The lines below starting at the line containing "Choose the Troubleshoot menu entry" and ending at the line containing "Given: Open the カルテ検索 shortcut icon" are to be repeated exactly, with both ends kept and nothing else added.

[[ Information given open ]]

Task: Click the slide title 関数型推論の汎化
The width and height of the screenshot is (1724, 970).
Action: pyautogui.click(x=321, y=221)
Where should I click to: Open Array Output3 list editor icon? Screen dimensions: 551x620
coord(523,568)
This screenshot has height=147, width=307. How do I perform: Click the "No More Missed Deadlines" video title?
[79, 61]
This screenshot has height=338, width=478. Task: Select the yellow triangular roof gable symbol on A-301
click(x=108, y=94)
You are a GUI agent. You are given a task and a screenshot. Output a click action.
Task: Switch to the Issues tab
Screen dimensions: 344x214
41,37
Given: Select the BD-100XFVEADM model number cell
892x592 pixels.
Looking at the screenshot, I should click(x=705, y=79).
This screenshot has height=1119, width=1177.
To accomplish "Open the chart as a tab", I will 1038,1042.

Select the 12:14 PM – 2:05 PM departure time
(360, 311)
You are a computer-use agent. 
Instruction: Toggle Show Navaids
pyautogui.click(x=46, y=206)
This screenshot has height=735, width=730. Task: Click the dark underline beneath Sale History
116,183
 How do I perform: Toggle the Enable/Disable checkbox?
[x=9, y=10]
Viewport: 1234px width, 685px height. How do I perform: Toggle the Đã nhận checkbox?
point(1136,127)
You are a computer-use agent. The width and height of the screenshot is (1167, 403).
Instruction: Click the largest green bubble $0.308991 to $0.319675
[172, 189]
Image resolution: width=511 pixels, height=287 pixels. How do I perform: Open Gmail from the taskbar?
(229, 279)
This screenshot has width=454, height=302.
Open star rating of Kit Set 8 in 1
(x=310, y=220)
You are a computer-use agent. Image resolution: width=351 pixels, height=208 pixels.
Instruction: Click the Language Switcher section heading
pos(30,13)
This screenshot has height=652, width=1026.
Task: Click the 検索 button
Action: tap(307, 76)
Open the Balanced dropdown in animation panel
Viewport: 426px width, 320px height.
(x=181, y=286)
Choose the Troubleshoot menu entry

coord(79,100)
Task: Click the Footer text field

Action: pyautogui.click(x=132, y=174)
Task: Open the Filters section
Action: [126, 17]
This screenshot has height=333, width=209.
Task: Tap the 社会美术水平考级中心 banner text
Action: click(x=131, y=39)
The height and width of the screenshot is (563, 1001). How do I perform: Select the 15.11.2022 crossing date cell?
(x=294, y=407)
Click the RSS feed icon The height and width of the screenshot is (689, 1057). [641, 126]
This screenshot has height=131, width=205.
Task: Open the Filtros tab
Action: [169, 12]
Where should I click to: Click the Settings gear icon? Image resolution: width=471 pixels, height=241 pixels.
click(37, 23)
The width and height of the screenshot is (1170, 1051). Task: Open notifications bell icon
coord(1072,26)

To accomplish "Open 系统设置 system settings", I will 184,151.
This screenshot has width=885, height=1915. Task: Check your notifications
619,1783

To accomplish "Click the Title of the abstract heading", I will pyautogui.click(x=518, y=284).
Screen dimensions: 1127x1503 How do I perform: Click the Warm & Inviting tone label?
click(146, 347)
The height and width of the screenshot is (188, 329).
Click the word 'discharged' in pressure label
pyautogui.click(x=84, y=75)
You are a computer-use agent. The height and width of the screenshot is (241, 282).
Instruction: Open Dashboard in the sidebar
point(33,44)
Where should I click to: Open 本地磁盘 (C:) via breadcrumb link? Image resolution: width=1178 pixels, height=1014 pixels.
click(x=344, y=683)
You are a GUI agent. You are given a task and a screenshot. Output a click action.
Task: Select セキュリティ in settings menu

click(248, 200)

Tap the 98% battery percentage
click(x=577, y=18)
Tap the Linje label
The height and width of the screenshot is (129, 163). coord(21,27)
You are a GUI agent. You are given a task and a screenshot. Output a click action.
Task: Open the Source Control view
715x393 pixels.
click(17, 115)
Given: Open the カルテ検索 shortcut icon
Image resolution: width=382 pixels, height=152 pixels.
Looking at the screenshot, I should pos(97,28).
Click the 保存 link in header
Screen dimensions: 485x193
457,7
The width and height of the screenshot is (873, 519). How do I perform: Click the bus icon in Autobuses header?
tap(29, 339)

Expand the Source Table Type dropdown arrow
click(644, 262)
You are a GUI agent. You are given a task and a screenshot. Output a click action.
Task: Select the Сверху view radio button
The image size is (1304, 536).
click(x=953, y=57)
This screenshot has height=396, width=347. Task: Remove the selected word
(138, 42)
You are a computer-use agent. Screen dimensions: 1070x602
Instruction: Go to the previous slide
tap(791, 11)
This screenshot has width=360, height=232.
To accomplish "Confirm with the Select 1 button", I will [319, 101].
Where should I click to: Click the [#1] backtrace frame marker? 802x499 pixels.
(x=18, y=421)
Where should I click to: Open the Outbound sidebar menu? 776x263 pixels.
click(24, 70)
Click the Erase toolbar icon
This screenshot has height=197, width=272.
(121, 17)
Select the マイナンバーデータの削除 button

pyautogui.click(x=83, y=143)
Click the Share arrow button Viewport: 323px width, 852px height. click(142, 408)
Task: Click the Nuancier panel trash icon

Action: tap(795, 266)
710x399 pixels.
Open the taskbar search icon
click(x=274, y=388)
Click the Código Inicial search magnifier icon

[[ Information given closed ]]

Written response —
Choose the Troubleshoot menu entry

coord(79,100)
Task: Click the Footer text field

Action: pyautogui.click(x=132, y=174)
Task: Open the Filters section
Action: [126, 17]
This screenshot has height=333, width=209.
Task: Tap the 社会美术水平考级中心 banner text
Action: click(x=131, y=39)
The height and width of the screenshot is (563, 1001). How do I perform: Select the 15.11.2022 crossing date cell?
(x=294, y=407)
Click the RSS feed icon The height and width of the screenshot is (689, 1057). [641, 126]
This screenshot has height=131, width=205.
Task: Open the Filtros tab
Action: [169, 12]
Where should I click to: Click the Settings gear icon? Image resolution: width=471 pixels, height=241 pixels.
click(37, 23)
The width and height of the screenshot is (1170, 1051). Task: Open notifications bell icon
coord(1072,26)

To accomplish "Open 系统设置 system settings", I will 184,151.
This screenshot has width=885, height=1915. Task: Check your notifications
619,1783

To accomplish "Click the Title of the abstract heading", I will pyautogui.click(x=518, y=284).
Screen dimensions: 1127x1503 How do I perform: Click the Warm & Inviting tone label?
click(146, 347)
The height and width of the screenshot is (188, 329).
Click the word 'discharged' in pressure label
pyautogui.click(x=84, y=75)
You are a computer-use agent. The height and width of the screenshot is (241, 282).
Instruction: Open Dashboard in the sidebar
point(33,44)
Where should I click to: Open 本地磁盘 (C:) via breadcrumb link? Image resolution: width=1178 pixels, height=1014 pixels.
click(x=344, y=683)
You are a GUI agent. You are given a task and a screenshot. Output a click action.
Task: Select セキュリティ in settings menu

click(248, 200)

Tap the 98% battery percentage
click(x=577, y=18)
Tap the Linje label
The height and width of the screenshot is (129, 163). coord(21,27)
You are a GUI agent. You are given a task and a screenshot. Output a click action.
Task: Open the Source Control view
715x393 pixels.
click(17, 115)
Given: Open the カルテ検索 shortcut icon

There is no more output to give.